The output is thus an edge label distribution for the outgoing edges of the "marko" and "josh" vertices.
Terminal Step
Terminal steps are different from the GraphTraversal
steps in that terminal steps do not return a GraphTraversal
instance, but instead return the result of the GraphTraversal
. In the case of the example, next()
is the terminal
step and it returns the Map
constructed in the groupCount()
-step. Other examples of terminal steps include:
hasNext()
, toList()
, and iterate()
. Without terminal steps, you don’t have a result. You only have a
GraphTraversal
.
Note
|
You can read more about traversal iteration in the Gremlin Console Tutorial. |
Expressions
It is worth backing up a moment to re-examine the has()
-step. Now that you have come to understand anonymous
traversals, it would be reasonable to make the assumption that the within()
argument to has()
falls into that
category. It does not. The within()
option is not a step either, but instead, something called an expression. An
expression typically refers to anything not mentioned in the previously described Gremlin component categories that
can make Gremlin easier to read, write and maintain. Common examples of expressions would be string tokens, enum
values, and classes with static methods that might spawn certain required values.
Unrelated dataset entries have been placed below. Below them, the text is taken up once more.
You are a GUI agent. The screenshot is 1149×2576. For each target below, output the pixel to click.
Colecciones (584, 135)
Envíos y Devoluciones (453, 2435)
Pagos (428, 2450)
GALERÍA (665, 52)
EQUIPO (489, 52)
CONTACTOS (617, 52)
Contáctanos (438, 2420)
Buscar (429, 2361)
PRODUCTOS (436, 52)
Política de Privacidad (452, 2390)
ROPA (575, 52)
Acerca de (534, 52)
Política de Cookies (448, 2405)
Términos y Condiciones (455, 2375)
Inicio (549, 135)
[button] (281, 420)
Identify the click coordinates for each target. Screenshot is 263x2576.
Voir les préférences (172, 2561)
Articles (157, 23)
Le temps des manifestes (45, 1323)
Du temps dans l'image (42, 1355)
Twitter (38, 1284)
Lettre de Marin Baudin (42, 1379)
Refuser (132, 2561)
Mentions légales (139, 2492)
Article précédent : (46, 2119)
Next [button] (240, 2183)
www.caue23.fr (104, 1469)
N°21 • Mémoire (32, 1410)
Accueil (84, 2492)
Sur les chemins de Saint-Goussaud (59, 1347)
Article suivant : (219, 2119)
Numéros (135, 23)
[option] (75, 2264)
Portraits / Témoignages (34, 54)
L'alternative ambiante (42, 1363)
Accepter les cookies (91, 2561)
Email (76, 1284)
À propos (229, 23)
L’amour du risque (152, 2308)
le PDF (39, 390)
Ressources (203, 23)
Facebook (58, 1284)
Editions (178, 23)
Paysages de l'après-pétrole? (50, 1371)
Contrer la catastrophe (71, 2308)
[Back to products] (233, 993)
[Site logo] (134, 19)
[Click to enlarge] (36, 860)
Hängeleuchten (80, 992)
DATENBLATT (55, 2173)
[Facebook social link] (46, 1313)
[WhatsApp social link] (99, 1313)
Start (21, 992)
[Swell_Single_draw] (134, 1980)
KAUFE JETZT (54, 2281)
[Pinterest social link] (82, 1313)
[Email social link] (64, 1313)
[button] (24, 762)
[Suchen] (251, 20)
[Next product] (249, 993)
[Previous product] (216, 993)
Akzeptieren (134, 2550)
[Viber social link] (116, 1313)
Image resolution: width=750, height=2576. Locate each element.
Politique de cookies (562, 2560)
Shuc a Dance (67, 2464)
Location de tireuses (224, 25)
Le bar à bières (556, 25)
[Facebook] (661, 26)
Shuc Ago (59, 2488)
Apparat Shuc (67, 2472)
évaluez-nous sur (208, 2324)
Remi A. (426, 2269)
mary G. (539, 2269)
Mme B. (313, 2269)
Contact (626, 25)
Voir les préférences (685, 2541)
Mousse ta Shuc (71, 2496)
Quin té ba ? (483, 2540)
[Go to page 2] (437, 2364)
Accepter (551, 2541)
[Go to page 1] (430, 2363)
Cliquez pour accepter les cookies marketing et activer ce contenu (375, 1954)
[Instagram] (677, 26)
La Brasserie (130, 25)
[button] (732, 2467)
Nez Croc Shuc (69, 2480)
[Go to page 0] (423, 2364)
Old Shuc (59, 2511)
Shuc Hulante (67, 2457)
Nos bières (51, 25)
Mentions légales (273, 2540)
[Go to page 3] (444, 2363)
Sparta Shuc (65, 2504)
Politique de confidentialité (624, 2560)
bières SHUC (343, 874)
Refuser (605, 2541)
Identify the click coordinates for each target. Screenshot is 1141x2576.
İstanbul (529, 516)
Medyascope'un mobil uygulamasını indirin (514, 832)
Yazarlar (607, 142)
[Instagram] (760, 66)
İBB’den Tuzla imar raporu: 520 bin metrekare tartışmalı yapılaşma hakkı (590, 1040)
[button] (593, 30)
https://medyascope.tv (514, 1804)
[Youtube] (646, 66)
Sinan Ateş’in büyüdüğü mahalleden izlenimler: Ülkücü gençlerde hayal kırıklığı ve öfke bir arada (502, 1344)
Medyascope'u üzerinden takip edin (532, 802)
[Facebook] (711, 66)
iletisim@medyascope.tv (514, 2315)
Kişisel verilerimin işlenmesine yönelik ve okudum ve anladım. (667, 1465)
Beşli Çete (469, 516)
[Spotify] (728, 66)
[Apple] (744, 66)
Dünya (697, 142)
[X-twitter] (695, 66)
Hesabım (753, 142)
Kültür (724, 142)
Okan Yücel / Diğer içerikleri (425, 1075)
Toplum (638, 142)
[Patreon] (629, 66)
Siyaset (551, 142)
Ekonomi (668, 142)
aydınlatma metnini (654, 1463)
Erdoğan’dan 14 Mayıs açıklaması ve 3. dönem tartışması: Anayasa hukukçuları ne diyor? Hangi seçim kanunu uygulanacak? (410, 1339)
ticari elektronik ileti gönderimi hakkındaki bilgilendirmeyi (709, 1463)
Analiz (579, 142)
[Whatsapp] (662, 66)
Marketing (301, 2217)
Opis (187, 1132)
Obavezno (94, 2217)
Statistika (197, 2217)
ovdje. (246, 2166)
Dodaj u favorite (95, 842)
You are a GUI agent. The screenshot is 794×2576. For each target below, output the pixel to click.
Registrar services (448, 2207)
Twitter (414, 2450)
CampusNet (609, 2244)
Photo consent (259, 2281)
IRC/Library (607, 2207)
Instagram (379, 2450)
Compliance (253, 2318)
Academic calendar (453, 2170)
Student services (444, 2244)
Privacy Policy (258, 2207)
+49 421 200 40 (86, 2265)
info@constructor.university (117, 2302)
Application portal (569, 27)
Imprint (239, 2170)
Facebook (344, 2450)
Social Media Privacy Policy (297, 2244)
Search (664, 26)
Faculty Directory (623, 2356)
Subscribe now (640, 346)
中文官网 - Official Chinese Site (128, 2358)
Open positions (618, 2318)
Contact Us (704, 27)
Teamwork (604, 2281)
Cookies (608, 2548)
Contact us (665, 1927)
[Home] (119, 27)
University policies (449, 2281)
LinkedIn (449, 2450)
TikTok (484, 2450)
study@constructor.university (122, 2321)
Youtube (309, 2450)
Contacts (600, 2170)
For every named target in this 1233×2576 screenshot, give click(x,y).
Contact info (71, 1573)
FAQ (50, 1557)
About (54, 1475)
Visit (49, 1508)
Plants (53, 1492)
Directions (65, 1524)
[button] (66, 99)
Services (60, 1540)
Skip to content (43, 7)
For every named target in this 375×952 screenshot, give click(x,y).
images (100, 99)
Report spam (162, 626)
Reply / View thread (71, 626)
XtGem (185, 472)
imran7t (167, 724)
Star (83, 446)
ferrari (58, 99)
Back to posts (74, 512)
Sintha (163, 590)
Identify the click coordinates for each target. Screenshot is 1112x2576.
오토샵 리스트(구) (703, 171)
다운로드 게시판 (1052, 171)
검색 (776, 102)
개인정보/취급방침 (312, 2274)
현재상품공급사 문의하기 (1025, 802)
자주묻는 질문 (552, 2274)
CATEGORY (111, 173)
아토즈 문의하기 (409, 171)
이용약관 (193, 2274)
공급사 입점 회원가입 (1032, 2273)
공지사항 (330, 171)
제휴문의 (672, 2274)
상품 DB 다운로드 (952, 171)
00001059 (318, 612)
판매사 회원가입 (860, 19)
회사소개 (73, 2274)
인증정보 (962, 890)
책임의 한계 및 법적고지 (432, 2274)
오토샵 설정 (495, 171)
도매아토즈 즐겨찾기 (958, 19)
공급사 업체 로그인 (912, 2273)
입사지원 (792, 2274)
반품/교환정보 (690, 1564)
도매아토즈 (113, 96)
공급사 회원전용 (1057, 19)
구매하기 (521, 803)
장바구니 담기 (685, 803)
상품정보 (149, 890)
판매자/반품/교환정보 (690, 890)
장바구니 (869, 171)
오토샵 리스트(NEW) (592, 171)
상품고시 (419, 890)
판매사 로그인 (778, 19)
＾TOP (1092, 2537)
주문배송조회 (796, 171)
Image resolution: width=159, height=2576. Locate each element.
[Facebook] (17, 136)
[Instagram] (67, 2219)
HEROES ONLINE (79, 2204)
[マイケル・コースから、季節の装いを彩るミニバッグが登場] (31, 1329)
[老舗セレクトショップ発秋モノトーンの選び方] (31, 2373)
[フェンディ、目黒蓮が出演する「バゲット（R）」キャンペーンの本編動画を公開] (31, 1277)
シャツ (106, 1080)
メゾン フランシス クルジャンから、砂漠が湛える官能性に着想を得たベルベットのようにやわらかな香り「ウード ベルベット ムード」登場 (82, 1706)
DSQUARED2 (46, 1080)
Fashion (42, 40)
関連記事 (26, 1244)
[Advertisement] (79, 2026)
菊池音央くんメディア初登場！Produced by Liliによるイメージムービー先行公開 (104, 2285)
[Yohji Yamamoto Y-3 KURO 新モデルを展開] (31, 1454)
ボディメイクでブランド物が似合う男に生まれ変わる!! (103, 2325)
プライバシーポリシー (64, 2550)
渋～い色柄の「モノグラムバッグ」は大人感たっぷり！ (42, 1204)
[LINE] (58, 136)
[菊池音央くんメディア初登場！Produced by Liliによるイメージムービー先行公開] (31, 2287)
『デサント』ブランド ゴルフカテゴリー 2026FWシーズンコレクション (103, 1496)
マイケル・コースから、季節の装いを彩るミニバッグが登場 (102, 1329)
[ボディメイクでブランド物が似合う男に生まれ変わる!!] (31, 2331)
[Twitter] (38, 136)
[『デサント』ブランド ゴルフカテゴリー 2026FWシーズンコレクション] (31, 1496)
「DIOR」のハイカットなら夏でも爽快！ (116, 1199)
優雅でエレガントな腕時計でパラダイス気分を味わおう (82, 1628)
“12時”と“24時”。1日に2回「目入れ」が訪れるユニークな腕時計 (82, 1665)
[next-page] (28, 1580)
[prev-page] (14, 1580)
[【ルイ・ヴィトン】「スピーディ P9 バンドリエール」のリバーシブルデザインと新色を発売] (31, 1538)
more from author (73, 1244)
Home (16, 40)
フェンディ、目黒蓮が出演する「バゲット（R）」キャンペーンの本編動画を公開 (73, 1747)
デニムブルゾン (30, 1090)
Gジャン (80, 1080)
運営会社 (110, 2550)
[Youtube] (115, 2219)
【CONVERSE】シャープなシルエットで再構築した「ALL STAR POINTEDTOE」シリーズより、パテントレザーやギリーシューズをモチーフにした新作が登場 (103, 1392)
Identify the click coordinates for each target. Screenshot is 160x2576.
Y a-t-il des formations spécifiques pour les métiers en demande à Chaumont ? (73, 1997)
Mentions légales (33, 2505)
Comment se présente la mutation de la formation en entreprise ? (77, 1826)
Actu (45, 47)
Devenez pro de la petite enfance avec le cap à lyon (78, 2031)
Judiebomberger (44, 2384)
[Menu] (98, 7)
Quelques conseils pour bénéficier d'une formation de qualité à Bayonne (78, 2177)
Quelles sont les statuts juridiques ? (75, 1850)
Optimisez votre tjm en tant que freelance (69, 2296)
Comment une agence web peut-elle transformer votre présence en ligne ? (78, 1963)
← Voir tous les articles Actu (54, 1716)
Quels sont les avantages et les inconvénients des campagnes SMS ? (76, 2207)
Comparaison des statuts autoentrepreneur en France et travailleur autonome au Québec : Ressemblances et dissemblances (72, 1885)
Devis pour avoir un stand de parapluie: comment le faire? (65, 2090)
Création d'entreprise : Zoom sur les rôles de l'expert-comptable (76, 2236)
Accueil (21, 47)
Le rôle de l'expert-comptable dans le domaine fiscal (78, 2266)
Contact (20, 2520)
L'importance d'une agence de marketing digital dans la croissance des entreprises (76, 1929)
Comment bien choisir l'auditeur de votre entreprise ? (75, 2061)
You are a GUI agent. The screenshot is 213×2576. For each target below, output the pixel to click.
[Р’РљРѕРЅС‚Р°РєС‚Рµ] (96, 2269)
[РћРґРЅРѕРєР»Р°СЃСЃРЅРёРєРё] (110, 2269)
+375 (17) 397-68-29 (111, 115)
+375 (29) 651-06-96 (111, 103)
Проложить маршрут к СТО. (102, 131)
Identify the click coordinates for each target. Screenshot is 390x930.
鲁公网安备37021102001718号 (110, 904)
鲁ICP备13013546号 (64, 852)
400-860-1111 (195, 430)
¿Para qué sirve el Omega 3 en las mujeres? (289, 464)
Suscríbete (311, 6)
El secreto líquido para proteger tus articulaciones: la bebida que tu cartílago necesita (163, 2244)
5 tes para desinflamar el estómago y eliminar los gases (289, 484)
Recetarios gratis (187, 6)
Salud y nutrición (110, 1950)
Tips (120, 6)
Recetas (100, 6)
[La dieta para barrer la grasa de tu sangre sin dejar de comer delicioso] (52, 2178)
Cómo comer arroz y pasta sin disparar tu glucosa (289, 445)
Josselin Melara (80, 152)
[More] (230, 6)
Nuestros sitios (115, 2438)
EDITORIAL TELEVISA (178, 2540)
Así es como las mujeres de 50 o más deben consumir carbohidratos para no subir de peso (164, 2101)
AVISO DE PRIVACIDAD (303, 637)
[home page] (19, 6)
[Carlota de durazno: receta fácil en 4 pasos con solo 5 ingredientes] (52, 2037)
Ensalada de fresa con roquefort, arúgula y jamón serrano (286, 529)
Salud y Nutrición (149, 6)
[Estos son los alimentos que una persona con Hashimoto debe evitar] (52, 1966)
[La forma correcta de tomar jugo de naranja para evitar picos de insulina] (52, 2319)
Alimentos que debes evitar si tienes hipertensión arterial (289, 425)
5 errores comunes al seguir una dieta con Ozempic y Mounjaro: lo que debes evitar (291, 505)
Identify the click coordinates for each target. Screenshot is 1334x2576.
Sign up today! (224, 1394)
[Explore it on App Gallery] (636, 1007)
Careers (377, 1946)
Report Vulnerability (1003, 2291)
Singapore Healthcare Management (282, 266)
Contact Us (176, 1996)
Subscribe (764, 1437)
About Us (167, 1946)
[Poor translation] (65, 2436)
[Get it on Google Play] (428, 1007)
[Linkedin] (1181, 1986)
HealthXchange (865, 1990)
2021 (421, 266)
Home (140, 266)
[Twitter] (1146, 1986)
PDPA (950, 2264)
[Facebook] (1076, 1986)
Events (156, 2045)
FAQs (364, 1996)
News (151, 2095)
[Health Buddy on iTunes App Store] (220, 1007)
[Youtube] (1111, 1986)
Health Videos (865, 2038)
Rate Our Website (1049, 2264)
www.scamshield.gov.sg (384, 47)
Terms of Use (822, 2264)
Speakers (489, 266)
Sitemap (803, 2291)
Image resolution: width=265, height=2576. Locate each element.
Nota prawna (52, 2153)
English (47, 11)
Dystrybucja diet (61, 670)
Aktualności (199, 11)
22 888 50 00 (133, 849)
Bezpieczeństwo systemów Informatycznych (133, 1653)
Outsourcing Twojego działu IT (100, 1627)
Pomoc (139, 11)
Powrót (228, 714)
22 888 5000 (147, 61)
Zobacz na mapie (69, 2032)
A concrete example would be the class from which within()
is called - P
. The P
class spawns Predicate
values
that can be used as arguments for certain traversal steps. Another example would be the T
enum which provides a type
safe way to reference id
and label
keys in a traversal. Like anonymous traversals, these classes are usually
statically imported so that instead of having to write P.within()
, you can simply write within()
, as shown in the
example.
Conclusion
There’s much more to a traversal than just a bunch of steps. Gremlin’s Anatomy puts names to each of these component parts of a traversal and explains how they connect together. Understanding these component parts should help provide more insight into how Gremlin works and help you grow in your Gremlin abilities.